I hear ya. A lot of good pointers, which is greatly appreciated. I just finished the last chapter yesterday. It came out of nowhere as I suddenly realized I had a major loose end in the story. I'm beginning the process of proof reading / editing it as a complete story. I've done the initial editing after finishing each chapter, but now I'm starting over, and I plan to read the entire story out loud to my wife. This will probably result in a lot of polishing work. I think, in the end, it will be solid as far as a piece of text goes - storytelling is an entirely different thing though. I'd like to think it's a good story, but of course at this point I've processed it so many times already that even the greatest story on earth may turn a bit dull for the author who wrote it. That's why I came up with the idea to read it to somebody else, who could then review it with fresh ears and eyes, thus giving me a lot of valuable criticism. However, having these so called "beta readers", as in multiple people reading the story beforehand, is something I've never ever thought about before. 

I don't have a problem with an editor to send me requests for changes, but sometimes I find myself wondering if you have to swallow everything an editor throws at you, or do you actually have some room to argue? I'm not saying I'd go calling him/her names or anything, but for example: I receive a request to rewrite a paragraph while keeping certain things in mind, but it just so happens that I agree, but I come up with something that works better in my opinion. Do editors listen to you at this point, or is it more their way or the highway? I'm just curious.

I'm knee-deep in researching about query letters, as well as making sure I have my manuscript formatted properly, but I'm not so sure about attending conventions. Like I said earlier, I suck at marketing myself. I know it's a critical flaw, and I'm working hard to get over, under and around it. But I doubt I would feel very comfortable by exposing myself in the public. I would probably just end up looking and listening without much interaction because, oh my god, these guys are pros! It's an irritating issue with self-confidence. I don't have problems warding off people online who may suggest that I need to add fireball throwing wizards and dragons bigger than Smaug. I have my own voice and I know what I want from my world and the stories I place in it, but going out and talking to people - that's where my confidence usually crumbles apart. I'm not saying this to argue with you, but merely pointing out that this is something I really struggle with, and words cannot describe the gratitude and appreciation I feel when someone takes the time to post in this thread and share their knowledge with me. It all helps!


----------



## ddmealing (Jul 26, 2016)

RE: conventions, the beautiful thing about this industry is we are almost all a bunch of introverts who are uncomfortable in social situations. The industry as a whole is super supportive and encouraging. It's by no means required to meet people in person but IMO it's a big help, as much to give you an opportunity to meet prospective agents and editors as it is for them to meet you. My agent got drunk as hell at the first party I met him at in person and we were just hanging out, joking around, having fun with a bunch of his clients. Totally different vibe than interacting via my email inbox or on twitter - and it helped me solidify that he was the guy I wanted to sign with.

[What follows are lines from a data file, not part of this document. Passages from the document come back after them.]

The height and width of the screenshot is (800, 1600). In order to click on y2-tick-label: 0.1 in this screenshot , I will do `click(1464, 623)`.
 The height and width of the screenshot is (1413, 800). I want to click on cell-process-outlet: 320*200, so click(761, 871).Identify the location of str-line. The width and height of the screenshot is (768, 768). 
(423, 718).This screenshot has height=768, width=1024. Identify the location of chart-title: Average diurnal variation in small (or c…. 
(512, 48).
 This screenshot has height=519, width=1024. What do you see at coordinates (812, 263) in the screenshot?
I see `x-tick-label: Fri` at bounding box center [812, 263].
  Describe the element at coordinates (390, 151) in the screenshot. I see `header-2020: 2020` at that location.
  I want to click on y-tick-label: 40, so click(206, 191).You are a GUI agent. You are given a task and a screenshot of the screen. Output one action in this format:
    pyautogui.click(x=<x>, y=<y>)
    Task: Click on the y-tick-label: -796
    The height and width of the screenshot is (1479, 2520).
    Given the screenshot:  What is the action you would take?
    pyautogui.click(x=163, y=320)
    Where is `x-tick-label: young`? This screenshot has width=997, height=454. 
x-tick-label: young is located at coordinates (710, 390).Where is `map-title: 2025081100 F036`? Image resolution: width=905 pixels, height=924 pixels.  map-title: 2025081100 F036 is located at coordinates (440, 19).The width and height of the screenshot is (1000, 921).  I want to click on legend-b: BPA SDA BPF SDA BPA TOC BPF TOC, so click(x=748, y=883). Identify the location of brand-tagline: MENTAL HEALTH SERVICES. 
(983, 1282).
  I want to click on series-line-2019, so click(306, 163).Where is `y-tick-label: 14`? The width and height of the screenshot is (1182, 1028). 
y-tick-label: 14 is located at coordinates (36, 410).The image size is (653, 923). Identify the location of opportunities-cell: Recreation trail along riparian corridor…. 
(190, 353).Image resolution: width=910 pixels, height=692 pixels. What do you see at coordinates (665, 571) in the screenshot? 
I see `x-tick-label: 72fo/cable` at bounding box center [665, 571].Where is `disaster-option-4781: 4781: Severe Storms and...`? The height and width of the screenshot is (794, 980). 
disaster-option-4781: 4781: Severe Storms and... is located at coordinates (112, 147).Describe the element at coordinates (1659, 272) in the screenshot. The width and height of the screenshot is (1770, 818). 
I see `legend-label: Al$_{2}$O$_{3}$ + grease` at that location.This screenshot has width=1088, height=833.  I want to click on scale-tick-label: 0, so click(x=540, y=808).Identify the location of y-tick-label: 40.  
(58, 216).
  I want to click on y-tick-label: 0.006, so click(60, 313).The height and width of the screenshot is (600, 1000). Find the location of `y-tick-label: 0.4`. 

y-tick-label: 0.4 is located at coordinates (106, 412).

Also re: editorial relationship, I've heard some horror stories but my experience with my editor has been overwhelmingly positive. Even the best weightlifters and athletes need a coach to perform at their peak, and that's what an editor does for you as a writer. My editor doesn't let me get away with *anything*. I've accepted probably 95-98% of her suggestions without comment, and she's fantastic at working with me to find the right answer when I don't agree with her first approach.

Too, critique partners and writing groups are a great way to train yourself to receive editorial feedback. I highly suggest doing a writer's conference or workshop at any events you attend, just to get a feel for how they are supposed to work, then try to reach out and network among people at a similar stage in their careers. Tons of great resources out there, from websites and forums to twitter contests like pitch wars, etc. I've learned a *ton* from engaging with other writers and critiquing their work, in fact I've probably learned more critiquing others' work than I have receiving criticism on mine.


----------